■ **Work item**
The line with "How do I perform: Open the Type", the line with "Viewport: 1300px width, 474px height.", and all lines between them in the material below: return these exactly, and no others.

■ **Available data**
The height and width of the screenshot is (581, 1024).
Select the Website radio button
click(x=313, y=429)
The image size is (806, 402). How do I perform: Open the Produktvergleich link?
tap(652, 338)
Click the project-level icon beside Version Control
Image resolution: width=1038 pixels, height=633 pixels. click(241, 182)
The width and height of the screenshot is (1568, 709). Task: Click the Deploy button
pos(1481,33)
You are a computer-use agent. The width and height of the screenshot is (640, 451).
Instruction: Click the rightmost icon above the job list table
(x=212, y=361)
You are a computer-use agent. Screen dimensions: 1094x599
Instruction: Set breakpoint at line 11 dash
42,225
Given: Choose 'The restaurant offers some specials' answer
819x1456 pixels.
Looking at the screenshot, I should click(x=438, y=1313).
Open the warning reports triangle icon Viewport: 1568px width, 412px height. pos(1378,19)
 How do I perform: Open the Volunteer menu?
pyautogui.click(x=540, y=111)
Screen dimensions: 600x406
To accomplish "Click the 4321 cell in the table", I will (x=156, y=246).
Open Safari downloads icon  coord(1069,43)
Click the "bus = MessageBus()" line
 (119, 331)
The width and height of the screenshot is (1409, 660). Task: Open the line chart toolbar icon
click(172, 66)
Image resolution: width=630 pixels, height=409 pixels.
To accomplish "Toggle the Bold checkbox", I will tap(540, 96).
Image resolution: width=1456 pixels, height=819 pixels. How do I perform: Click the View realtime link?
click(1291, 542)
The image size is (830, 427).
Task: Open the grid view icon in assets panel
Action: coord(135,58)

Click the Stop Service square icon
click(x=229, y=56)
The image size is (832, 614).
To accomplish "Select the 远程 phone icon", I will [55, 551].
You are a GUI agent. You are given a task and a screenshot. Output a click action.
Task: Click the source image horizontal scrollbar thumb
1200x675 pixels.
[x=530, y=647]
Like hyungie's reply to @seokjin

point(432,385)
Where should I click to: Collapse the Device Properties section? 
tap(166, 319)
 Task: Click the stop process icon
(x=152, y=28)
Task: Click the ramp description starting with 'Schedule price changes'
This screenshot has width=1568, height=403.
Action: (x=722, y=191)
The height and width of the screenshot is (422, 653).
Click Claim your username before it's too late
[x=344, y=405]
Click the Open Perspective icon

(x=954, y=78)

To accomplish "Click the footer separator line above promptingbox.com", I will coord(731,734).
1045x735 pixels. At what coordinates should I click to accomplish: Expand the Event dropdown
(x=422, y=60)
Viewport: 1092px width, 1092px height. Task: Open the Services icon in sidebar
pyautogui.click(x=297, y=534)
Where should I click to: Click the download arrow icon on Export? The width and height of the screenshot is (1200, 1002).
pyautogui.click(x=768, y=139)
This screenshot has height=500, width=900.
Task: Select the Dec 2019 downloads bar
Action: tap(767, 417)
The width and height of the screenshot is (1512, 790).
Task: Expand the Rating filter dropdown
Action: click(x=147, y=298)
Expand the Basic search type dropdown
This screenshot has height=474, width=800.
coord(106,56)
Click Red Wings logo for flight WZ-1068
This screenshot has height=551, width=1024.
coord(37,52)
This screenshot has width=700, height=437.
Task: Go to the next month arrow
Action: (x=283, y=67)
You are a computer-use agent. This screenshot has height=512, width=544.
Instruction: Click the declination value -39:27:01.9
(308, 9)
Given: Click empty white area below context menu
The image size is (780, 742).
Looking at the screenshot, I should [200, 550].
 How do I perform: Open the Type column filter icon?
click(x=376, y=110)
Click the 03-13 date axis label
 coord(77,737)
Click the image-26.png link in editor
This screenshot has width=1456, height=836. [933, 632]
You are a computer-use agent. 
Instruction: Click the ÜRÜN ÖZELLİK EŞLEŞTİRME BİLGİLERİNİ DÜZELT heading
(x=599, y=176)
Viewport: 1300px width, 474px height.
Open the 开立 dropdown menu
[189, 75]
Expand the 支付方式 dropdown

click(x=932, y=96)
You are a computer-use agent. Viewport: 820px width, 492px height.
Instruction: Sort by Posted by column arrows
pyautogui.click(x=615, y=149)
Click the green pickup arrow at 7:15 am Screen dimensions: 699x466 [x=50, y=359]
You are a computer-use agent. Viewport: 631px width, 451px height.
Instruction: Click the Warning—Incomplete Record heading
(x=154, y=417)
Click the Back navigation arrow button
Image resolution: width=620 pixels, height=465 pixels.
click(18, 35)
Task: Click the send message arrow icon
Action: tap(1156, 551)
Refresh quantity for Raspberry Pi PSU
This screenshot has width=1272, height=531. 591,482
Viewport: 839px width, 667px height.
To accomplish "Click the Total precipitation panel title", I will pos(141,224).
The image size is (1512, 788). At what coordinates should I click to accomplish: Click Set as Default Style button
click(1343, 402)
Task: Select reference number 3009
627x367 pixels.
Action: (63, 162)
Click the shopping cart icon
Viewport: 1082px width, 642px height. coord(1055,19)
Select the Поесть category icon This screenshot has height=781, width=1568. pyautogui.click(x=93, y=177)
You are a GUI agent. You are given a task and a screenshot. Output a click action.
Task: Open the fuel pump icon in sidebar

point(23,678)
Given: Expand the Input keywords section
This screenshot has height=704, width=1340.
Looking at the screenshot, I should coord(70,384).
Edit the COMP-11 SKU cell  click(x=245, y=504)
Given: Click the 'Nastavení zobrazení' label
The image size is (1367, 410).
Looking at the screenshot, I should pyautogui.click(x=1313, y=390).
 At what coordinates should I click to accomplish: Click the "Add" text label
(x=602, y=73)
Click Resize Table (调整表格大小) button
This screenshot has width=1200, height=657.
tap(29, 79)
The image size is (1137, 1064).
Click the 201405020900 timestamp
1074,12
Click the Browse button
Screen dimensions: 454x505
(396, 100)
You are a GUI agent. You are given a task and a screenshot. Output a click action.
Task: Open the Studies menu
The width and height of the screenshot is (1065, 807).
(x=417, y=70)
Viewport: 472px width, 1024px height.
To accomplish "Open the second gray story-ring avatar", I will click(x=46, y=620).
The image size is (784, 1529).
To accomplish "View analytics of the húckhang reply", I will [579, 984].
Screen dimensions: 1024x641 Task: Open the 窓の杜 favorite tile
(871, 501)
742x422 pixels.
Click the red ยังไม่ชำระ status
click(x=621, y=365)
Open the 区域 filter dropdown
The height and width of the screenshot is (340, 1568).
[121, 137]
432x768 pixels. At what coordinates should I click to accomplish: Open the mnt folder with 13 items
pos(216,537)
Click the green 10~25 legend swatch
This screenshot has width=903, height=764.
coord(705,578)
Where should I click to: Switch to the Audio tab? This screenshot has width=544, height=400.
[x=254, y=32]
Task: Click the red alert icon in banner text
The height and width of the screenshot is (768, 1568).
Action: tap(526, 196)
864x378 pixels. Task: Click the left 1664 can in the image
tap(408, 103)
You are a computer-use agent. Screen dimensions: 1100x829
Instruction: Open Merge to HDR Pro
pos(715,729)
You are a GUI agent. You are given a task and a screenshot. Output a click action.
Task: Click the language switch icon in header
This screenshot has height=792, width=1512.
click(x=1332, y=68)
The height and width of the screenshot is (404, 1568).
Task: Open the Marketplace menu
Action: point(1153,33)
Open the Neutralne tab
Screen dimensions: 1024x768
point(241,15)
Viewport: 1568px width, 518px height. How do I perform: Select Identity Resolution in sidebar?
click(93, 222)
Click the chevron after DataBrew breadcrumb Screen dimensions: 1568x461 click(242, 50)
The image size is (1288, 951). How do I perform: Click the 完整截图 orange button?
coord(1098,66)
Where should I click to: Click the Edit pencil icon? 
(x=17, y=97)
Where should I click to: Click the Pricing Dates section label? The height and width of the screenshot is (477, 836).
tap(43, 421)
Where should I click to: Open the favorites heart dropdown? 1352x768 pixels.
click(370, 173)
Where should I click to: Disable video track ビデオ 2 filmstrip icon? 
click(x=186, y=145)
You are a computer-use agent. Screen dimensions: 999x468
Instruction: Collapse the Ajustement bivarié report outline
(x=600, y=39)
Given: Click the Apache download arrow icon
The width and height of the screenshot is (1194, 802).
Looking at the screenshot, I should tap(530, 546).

■ **Task solution**
 How do I perform: Open the Type column filter icon?
click(x=376, y=110)
Click the 03-13 date axis label
 coord(77,737)
Click the image-26.png link in editor
This screenshot has width=1456, height=836. [933, 632]
You are a computer-use agent. 
Instruction: Click the ÜRÜN ÖZELLİK EŞLEŞTİRME BİLGİLERİNİ DÜZELT heading
(x=599, y=176)
Viewport: 1300px width, 474px height.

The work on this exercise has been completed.